Written exercise A ::
How would you render this sentence from the spouse visa forum thread in Spanish: "Sponsor should stress commitment to support the applicant financially and in other ways."
Written exercise B ::
Carry on the spouse visa forum thread from the point where its last reply ends.

Text excerpt ::
★ ★ ★ ★ ★
# ILR Spouse visa cover letter



## saisun99 (Mar 18, 2013)

Hi,

i have 3 queries, please help:
1. I am on PSW, got married to ILR person here in the UK now applying for spouse visa what form should i fill, is it FLR (M)?
2. Could anyone please share any sample cover letter?
3. Do i need to verify my or sponsor's passport copies through any lawyer ?

Many thanks
sai


----------



## Joppa (Sep 7, 2009)

saisun99 said:


> Hi,
> 
> i have 3 queries, please help:
> 1. I am on PSW, got married to ILR person here in the UK now applying for spouse visa what form should i fill, is it FLR (M)?


Yes that's the one. 



> 2. Could anyone please share any sample cover letter?


Both letters, from sponsor and applicant, should give a rundown of relationship from the beginning, with significant events highlighted like first meeting, engagement, plans for marriage and future plans. Describe what is special, such as shared interests, belief and philosophy. Sponsor should stress commitment to support the applicant financially and in other ways. 


> 3. Do i need to verify my or sponsor's passport copies through any lawyer ?


If the passport isn't British, copy should be authenticated by the issuing country's embassy or consulate. Best to copy every page esp the one containing UK visa and biometric residence card.
★ ★ ★ ★ ★
Record extracts ::
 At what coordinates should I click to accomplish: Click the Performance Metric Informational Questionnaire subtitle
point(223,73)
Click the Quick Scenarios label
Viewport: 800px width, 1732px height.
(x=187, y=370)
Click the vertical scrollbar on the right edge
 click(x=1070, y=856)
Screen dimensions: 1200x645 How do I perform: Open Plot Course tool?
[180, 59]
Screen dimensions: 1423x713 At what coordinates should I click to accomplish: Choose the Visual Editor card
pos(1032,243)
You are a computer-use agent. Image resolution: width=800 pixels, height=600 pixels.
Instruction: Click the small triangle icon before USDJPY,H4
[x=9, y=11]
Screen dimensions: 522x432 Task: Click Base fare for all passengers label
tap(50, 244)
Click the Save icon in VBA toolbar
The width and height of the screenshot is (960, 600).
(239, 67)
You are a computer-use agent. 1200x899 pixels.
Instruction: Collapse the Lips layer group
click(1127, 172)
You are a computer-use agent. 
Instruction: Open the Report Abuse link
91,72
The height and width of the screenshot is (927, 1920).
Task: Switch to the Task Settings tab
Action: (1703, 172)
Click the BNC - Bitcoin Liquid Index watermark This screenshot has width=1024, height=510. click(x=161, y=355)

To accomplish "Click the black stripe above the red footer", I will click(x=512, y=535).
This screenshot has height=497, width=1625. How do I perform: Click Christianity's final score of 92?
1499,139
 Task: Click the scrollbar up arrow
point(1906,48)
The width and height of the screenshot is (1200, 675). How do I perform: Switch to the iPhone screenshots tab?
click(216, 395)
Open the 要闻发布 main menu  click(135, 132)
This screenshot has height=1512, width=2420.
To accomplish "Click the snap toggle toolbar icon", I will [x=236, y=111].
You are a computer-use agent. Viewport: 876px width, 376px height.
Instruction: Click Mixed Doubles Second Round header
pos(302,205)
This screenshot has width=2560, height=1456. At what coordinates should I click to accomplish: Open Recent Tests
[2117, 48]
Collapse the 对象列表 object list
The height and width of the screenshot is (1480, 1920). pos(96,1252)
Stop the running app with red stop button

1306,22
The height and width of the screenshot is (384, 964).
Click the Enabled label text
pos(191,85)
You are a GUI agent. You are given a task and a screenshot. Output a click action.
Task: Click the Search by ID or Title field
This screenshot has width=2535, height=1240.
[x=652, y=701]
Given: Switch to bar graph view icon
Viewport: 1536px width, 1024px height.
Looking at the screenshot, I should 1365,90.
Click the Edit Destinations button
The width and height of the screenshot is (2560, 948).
★ ★ ★ ★ ★
Reply A ::
El patrocinador debe recalcar su compromiso de mantener al solicitante económicamente y de otras maneras.

Reply B ::
----------



## saisun99 (Mar 18, 2013)

Thanks a lot Joppa, i really appreciate your help you always been very helpful, thanks again.


----------



## saisun99 (Mar 18, 2013)

got to clear one more doubt please :

I got married in India on Jan 27th 2013, flew to the UK very next day without registering our marriage in India so me and my partner(ILR holder) decided we will register our marriage here in the UK which is due in April. 
Currently I am psw visa which is expiring in Jul 2013 but never stayed in the UK since i got my psw ( issued on jul 2011) and headed back to India.

my doubt is whether or not should i show (i.e wedding pictures) that i got married in India as if do so immigration officer might say when i was married in India, i should have applied for spouse visa directly from there and should not have entered in the UK on psw visa 
in this case what should i do ? should i got back to India and then apply or can apply while remaining in the UK? please help.

thanks
sai


----------



## Joppa (Sep 7, 2009)

saisun99 said:


> got to clear one more doubt please :
> 
> I got married in India on Jan 27th 2013, flew to the UK very next day without registering our marriage in India so me and my partner(ILR holder) decided we will register our marriage here in the UK which is due in April.
> Currently I am psw visa which is expiring in Jul 2013 but never stayed in the UK since i got my psw ( issued on jul 2011) and headed back to India.
> ...


So your marriage in India was never formally registered? You cannot register a foreign marriage in UK. So your option seems to be to return to India and register your marriage, get a certificate to switch to spouse leave in UK or apply for spouse visa in India.


----------



## saisun99 (Mar 18, 2013)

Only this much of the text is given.